There seem to be references on the web saying that I need to set the locale to make this work. How to do this exactly is not clear to me.

The same code works using the data type 'char' instead of 'unsigned char'

The above code using unsigned char seems to work on Windows but fails running in a colinux Fedora 2.6.22.18 .

What do I need to do to get it to work for linux?

Svante
  • 50,694
  • 11
  • 78
  • 122
David
  • 562
  • 1
  • 3
  • 10
  • Not an answer to the question, but related. Remember that the definition of the string class in C++ is `typedef basic_string string;`, so you can always make an unsigned char string class a la `typedef basic_string bytestring;`. – Ryann Graham Mar 02 '09 at 23:47
  • true, but I want to read a BINARY file – David Mar 03 '09 at 06:29
  • .read() and .write() can be used for binary/text, the stream operators << and >> are for text files only. All data on a computer is ultimately binary, it's how you choose to interpret it. – sfossen Mar 03 '09 at 15:35
  • If you want "binary" use uint8_t... just ignore that it's a typedef alias for unsigned char. – Ryann Graham Mar 03 '09 at 16:35
  • This problem has been solved here: http://stackoverflow.com/q/19205531/331024 It has a full implementation of char_traits and codecvt – x-x Oct 10 '13 at 22:28

4 Answers4

29

C++ does require the implementation only to provide explicit specializations for two versions of character traits:

std::char_traits<char>
std::char_traits<wchar_t>

The streams and strings use those traits to figure out a variety of things, like the EOF value, comparison of a range of characters, widening of a character to an int, and such stuff.

If you instantiate a stream like

std::basic_ifstream<unsigned char>

You have to make sure that there is a corresponding character trait specialization that the stream can use and that this specialization does do useful things.
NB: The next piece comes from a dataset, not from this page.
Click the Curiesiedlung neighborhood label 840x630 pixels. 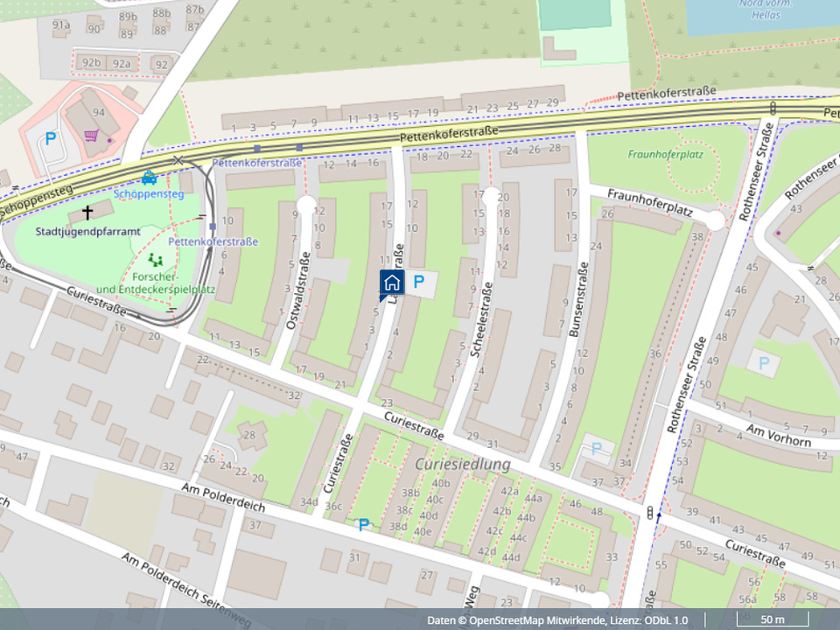pyautogui.click(x=463, y=464)
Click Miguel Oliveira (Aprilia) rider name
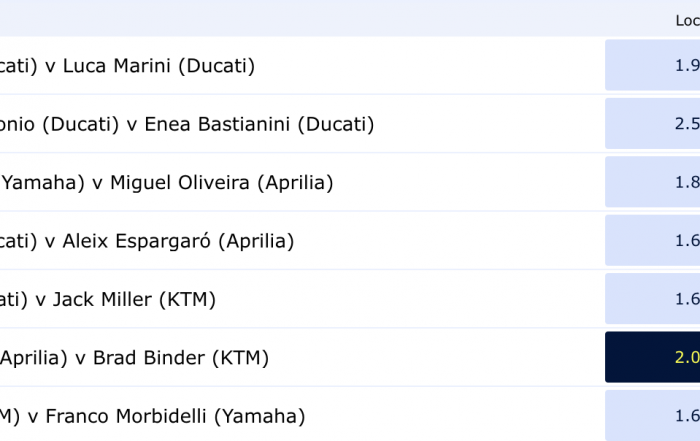 [x=221, y=182]
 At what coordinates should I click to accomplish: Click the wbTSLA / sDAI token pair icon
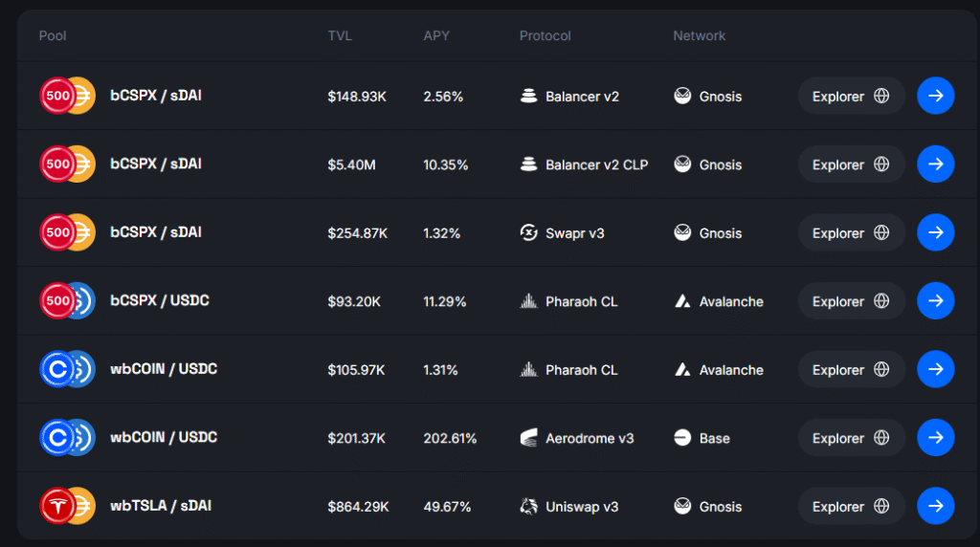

In addition, streams use facets to do actual formatting and reading of numbers. Likewise you have to provide specializations of those too manually. The standard doesn't even require the implementation to have a complete definition of the primary template. So you could aswell get a compile error:

error: specialization std::char_traits could not be instantiated.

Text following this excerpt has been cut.